Moraes autoriza operação contra suspeitos de expor informações sigilosas da Receita
Mandados foram cumpridos em três estados por ordem do ministro Alexandre de Moraes, no âmbito de inquérito que apura acesso ilegal a informações fiscais de autoridades.
A Polícia Federal cumpriu nesta terça-feira (17) quatro mandados de busca e apreensão contra servidores públicos investigados por suposto vazamento de dados da Receita Federal. As ordens judiciais foram executadas em São Paulo, Rio de Janeiro e Bahia.
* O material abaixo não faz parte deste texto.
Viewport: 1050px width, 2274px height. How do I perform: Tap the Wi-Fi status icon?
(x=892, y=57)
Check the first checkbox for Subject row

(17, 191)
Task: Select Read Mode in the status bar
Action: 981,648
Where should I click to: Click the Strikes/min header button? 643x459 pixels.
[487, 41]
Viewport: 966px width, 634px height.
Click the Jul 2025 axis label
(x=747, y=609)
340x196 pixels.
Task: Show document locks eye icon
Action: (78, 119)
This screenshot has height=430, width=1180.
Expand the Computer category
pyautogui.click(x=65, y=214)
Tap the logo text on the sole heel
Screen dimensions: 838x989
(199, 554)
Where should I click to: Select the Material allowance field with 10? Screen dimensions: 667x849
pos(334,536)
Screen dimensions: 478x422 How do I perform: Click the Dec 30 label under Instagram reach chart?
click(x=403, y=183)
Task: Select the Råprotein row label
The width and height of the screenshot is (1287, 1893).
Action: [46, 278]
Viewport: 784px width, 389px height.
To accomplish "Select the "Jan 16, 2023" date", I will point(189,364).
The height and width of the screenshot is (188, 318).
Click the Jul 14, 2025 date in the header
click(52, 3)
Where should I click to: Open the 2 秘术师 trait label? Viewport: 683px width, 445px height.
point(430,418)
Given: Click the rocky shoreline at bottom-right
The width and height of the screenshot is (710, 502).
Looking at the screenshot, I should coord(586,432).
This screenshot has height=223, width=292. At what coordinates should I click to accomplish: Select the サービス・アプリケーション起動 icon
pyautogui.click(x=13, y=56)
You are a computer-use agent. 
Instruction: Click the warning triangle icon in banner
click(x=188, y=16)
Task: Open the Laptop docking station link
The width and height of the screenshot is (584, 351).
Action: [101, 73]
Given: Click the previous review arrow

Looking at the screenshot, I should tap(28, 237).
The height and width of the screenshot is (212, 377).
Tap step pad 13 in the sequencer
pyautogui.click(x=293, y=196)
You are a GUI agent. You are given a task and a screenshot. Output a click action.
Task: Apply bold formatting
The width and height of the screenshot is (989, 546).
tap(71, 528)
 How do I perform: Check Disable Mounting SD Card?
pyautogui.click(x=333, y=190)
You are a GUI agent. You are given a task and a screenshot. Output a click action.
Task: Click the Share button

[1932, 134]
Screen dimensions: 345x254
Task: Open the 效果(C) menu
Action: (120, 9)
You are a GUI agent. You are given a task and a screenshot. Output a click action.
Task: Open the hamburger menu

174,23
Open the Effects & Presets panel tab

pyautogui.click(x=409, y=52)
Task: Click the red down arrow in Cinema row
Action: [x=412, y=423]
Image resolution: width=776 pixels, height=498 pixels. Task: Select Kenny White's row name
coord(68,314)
A operação foi autorizada pelo ministro Alexandre de Moraes, do Supremo Tribunal Federal (STF), a partir de pedido da Procuradoria-Geral da República (PGR). A apuração ocorre no âmbito do chamado inquérito das fake news, aberto em 2019 para investigar a disseminação de notícias falsas, ameaças e ataques contra a Corte, ministros e familiares.

Segundo os investigadores, há indícios de que informações protegidas por sigilo fiscal teriam sido acessadas ou compartilhadas de forma irregular, inclusive envolvendo dados de integrantes do STF e parentes, sem autorização legal.
Além das buscas, o STF determinou uma série de medidas cautelares contra os alvos da operação: uso de tornozeleira eletrônica, afastamento das funções públicas, cancelamento de passaportes e proibição de deixar o país. Prédios da Receita não foram alvo da operação.
O que diz a Receita
Em nota, a Receita Federal do Brasil informou que já havia iniciado uma auditoria interna antes da operação desta terça-feira. O procedimento segue em andamento.
Segundo o órgão, em 12 de janeiro deste ano o STF solicitou uma verificação nos sistemas da Receita para identificar possíveis irregularidades no acesso a dados de ministros, familiares e outras pessoas nos últimos três anos. A análise foi incorporada a um procedimento que havia sido aberto um dia antes pela Corregedoria da instituição, com base em reportagens publicadas na imprensa.
A Receita afirmou que não tolera desvios, especialmente relacionados ao sigilo fiscal. O órgão destacou ainda que, desde 2023, reforçou os mecanismos de controle de acesso às informações e concluiu sete processos disciplinares, dos quais três resultaram em demissão.
De acordo com a nota, a auditoria envolve dezenas de sistemas e contribuintes. Eventuais indícios já identificados foram comunicados preliminarmente ao relator do caso no STF. A Receita ressaltou que seus sistemas são rastreáveis, o que permite detectar, auditar e punir qualquer acesso irregular, inclusive na esfera criminal.
As investigações continuam para esclarecer a responsabilidade dos envolvidos e a extensão do eventual uso indevido de dados sigilosos.